■ What you are asked to do:
Can you rewrite everything from the start of the data down to the line containing "(x=122, y=96)" as a numbered list, skipping any blank lines? Leave the pictures out of your answer.

*****

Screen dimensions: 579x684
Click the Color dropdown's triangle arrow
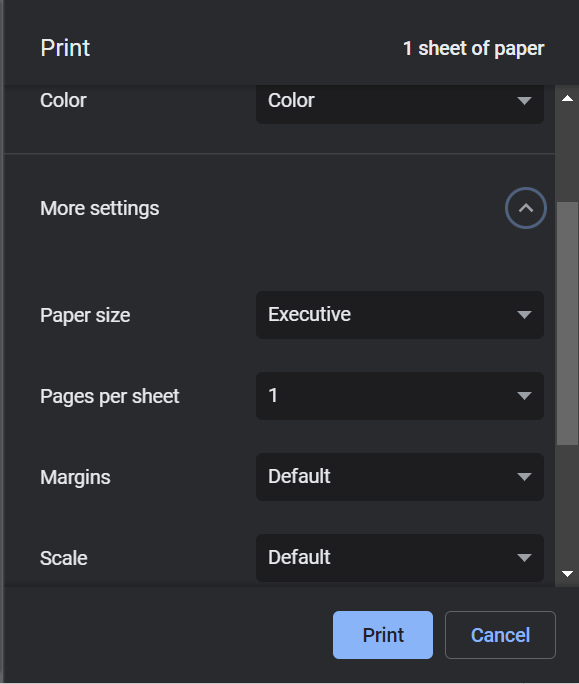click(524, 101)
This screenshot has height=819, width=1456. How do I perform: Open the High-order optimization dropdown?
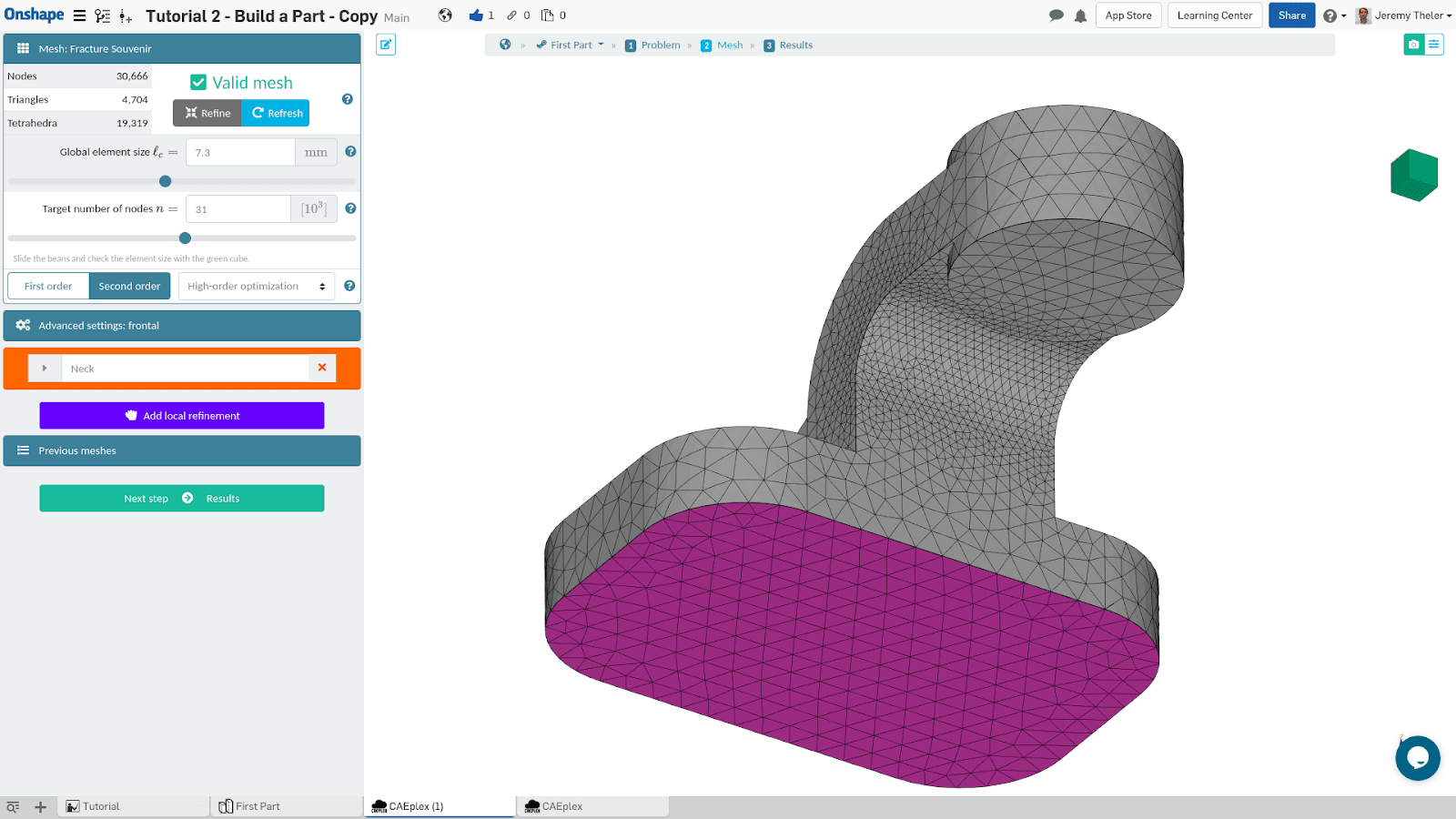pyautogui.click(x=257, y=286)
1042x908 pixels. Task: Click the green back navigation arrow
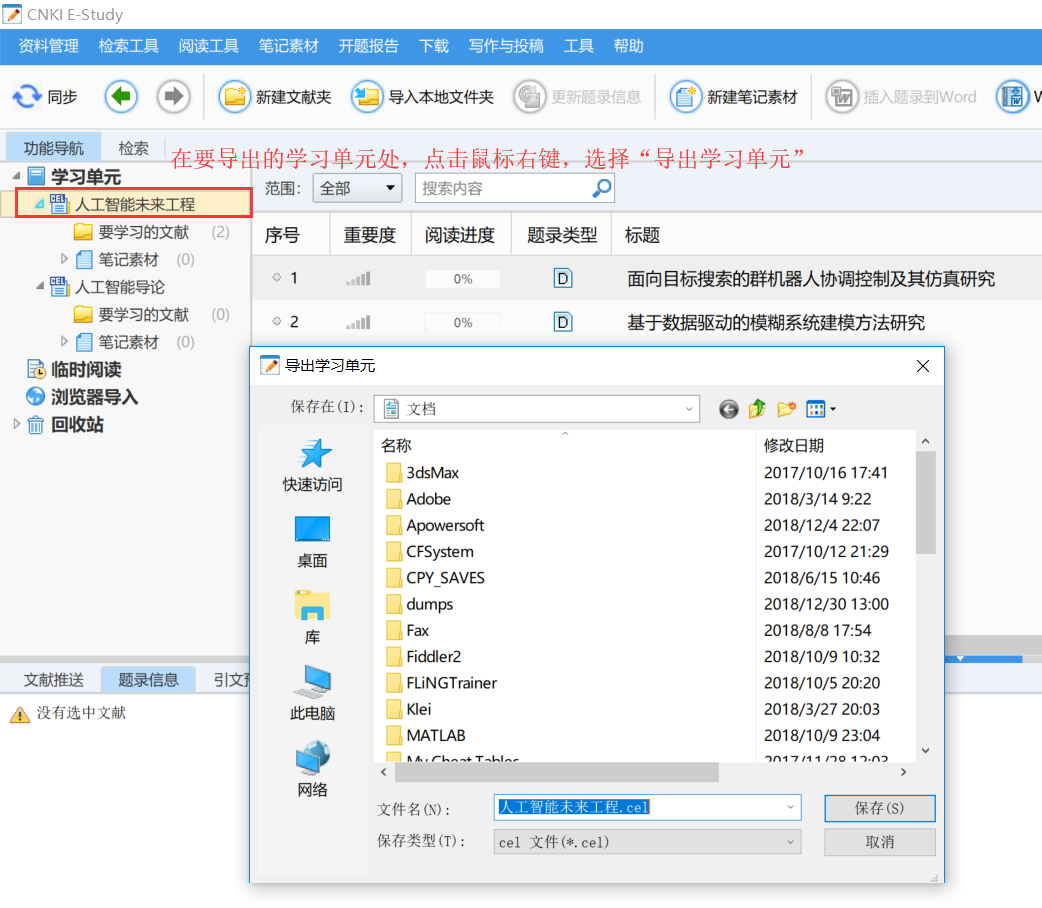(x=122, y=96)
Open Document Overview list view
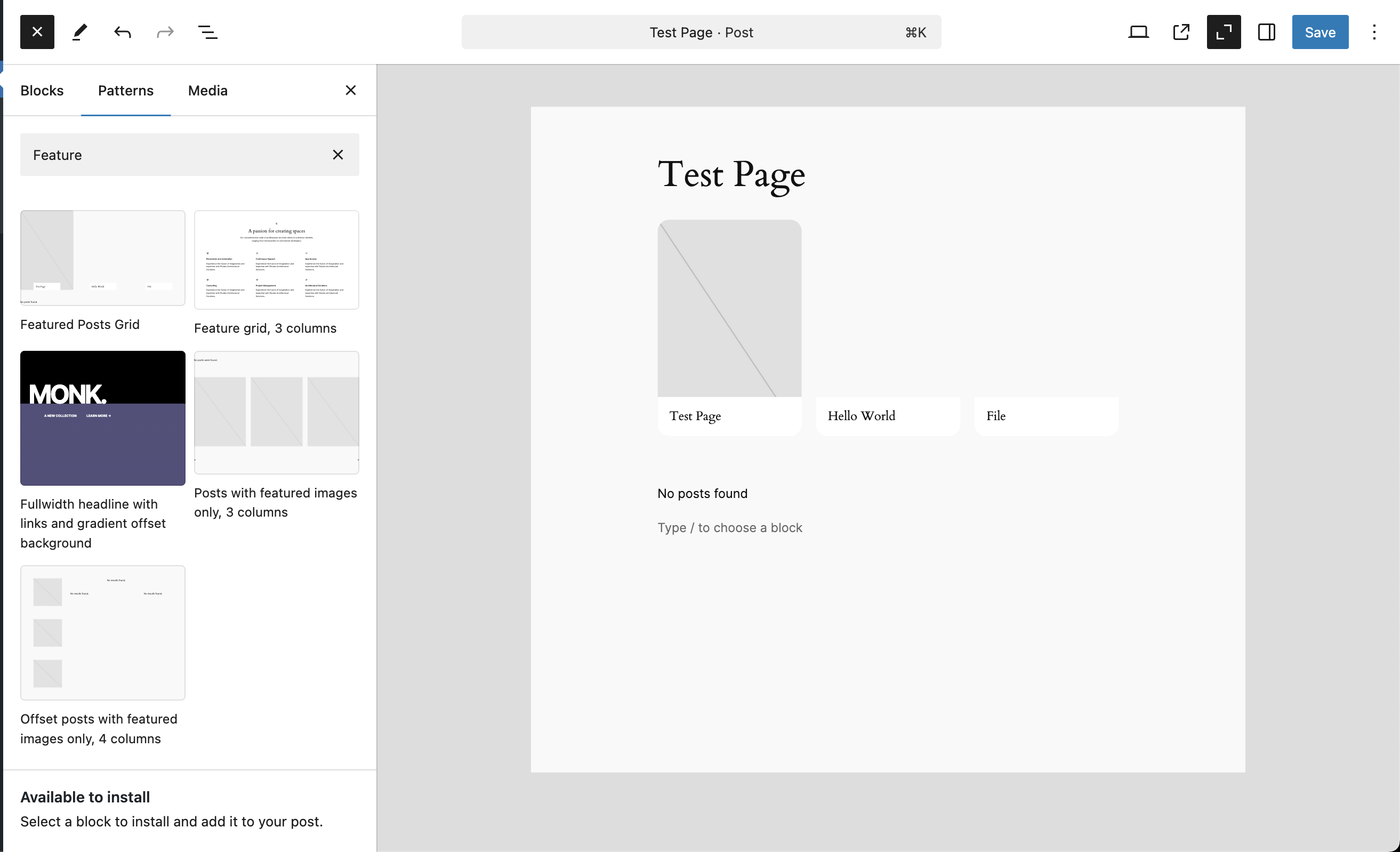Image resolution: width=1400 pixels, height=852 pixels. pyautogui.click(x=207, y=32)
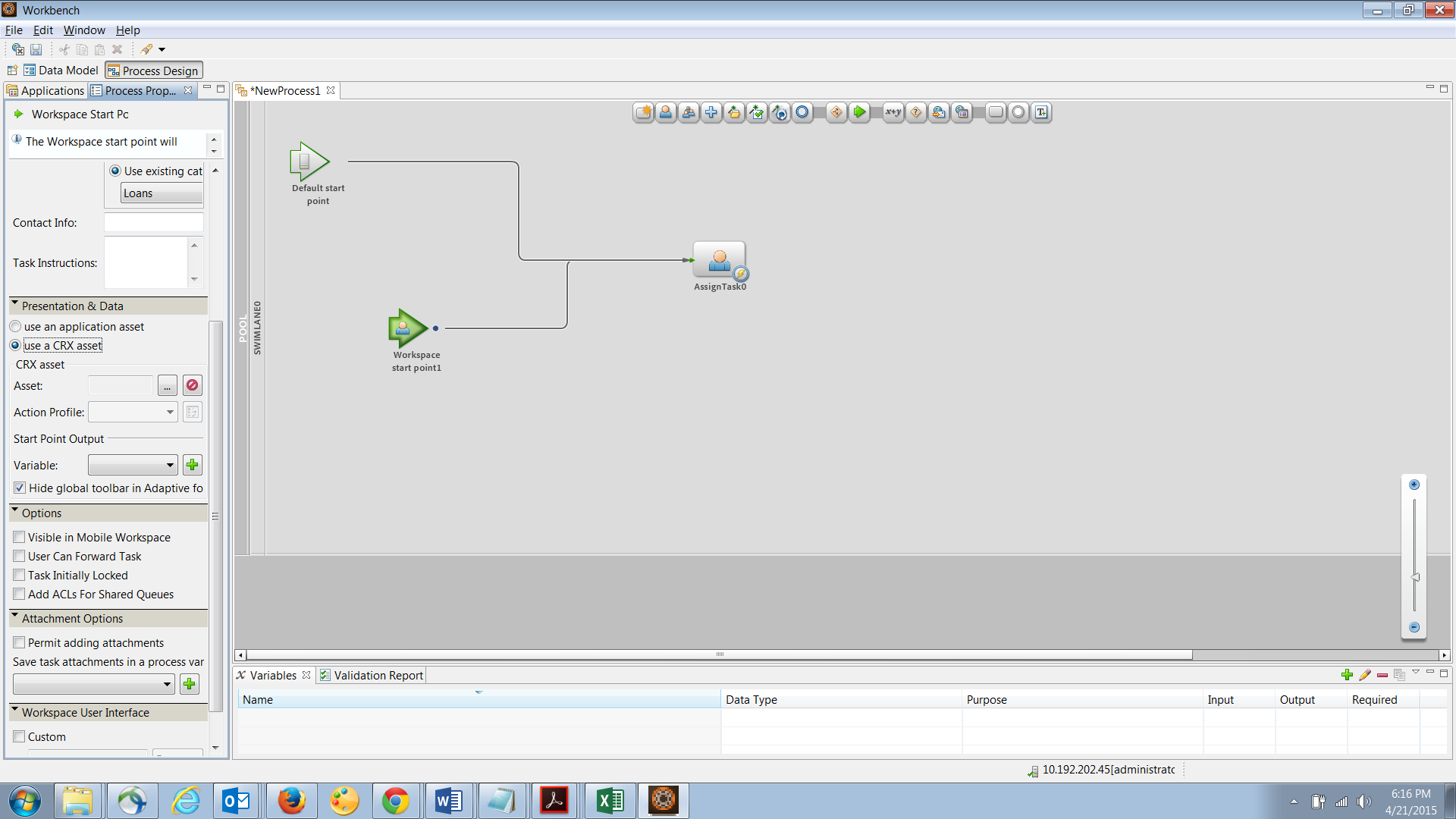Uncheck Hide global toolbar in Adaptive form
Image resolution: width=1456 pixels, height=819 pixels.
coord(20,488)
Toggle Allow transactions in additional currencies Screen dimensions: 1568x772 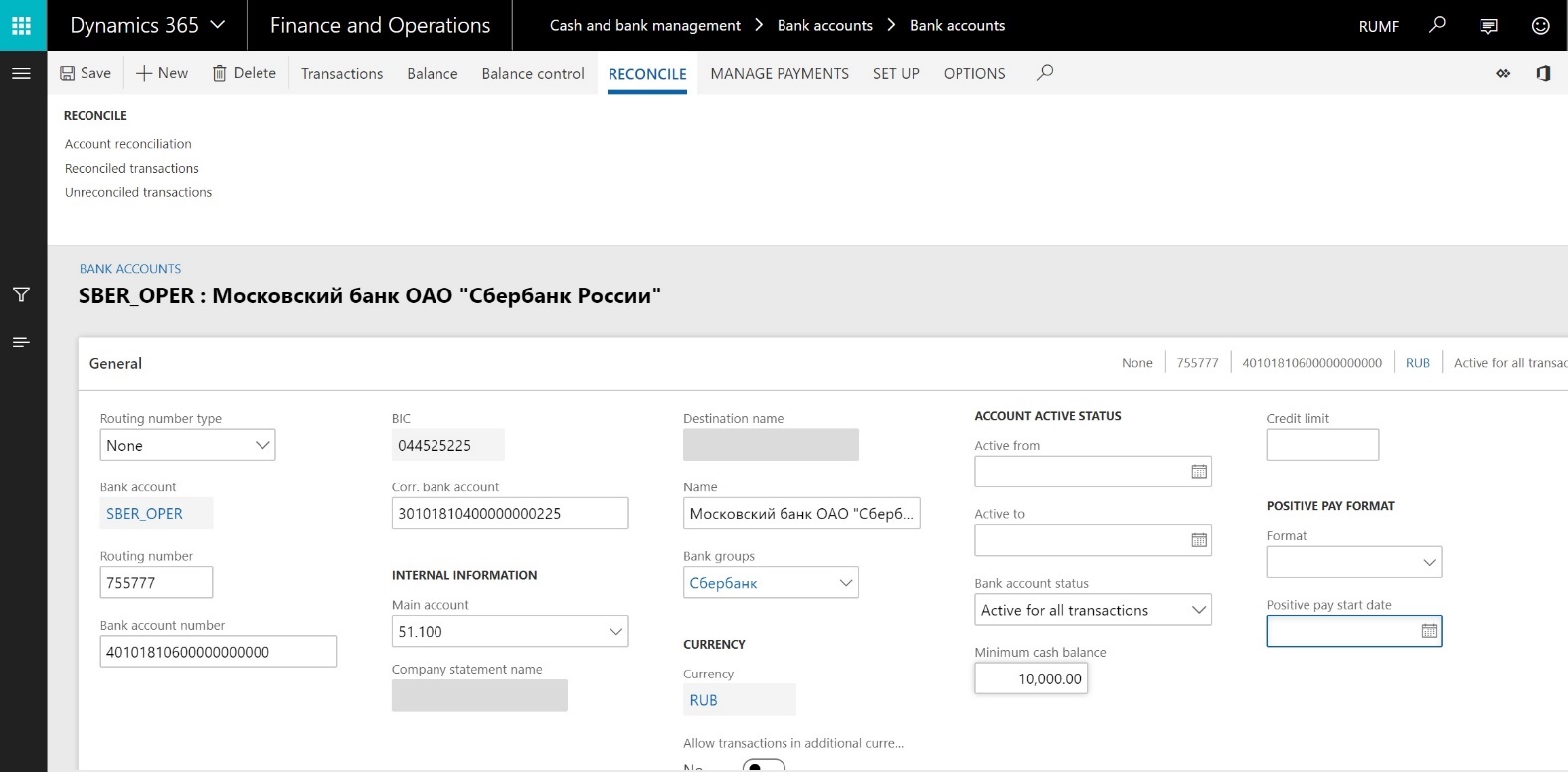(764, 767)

*****

■ Task response:
1. Screen dimensions: 579x684
2. Click the Color dropdown's triangle arrow
3. click(524, 101)
4. This screenshot has height=819, width=1456. How do I perform: Open the High-order optimization dropdown?
5. pyautogui.click(x=257, y=286)
6. 1042x908 pixels. Task: Click the green back navigation arrow
7. (x=122, y=96)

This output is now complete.